### Stated task
Rewrite the listing starting with the line with "Image resolution: width=652" and going on through the line with "(457, 1949)", swapping "friends" for "family" and keeping everything else the same.

### Working data
++++++

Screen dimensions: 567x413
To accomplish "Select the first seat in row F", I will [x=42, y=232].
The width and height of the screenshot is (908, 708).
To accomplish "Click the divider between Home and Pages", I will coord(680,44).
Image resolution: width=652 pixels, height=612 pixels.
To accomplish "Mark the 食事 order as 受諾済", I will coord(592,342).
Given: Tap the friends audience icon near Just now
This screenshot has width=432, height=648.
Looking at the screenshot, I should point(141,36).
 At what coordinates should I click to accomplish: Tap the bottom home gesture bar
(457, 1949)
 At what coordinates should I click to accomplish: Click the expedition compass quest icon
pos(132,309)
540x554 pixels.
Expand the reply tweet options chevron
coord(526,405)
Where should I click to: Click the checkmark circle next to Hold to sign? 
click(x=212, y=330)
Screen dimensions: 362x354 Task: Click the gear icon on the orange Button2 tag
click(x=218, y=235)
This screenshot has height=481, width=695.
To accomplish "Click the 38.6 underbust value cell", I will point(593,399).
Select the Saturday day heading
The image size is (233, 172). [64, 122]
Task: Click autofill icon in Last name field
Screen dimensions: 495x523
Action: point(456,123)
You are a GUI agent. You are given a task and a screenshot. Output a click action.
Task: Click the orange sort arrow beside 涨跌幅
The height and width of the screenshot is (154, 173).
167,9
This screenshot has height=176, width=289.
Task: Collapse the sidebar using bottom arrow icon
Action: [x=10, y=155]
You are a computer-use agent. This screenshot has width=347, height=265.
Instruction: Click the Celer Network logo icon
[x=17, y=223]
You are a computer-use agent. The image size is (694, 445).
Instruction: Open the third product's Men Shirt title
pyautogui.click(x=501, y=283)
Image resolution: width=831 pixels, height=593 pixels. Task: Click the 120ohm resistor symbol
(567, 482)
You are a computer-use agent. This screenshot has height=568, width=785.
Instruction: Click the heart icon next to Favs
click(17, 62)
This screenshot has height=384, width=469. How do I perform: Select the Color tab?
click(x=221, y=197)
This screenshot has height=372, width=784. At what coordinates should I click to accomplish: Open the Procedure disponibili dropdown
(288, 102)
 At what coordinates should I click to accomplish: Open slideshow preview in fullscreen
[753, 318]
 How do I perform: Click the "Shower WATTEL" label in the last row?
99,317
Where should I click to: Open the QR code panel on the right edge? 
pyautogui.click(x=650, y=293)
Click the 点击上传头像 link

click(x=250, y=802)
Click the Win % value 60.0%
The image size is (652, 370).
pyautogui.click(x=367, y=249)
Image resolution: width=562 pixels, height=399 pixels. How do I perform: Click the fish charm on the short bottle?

++++++

### Completed exercise
Image resolution: width=652 pixels, height=612 pixels.
To accomplish "Mark the 食事 order as 受諾済", I will coord(592,342).
Given: Tap the family audience icon near Just now
This screenshot has width=432, height=648.
Looking at the screenshot, I should point(141,36).
 At what coordinates should I click to accomplish: Tap the bottom home gesture bar
(457, 1949)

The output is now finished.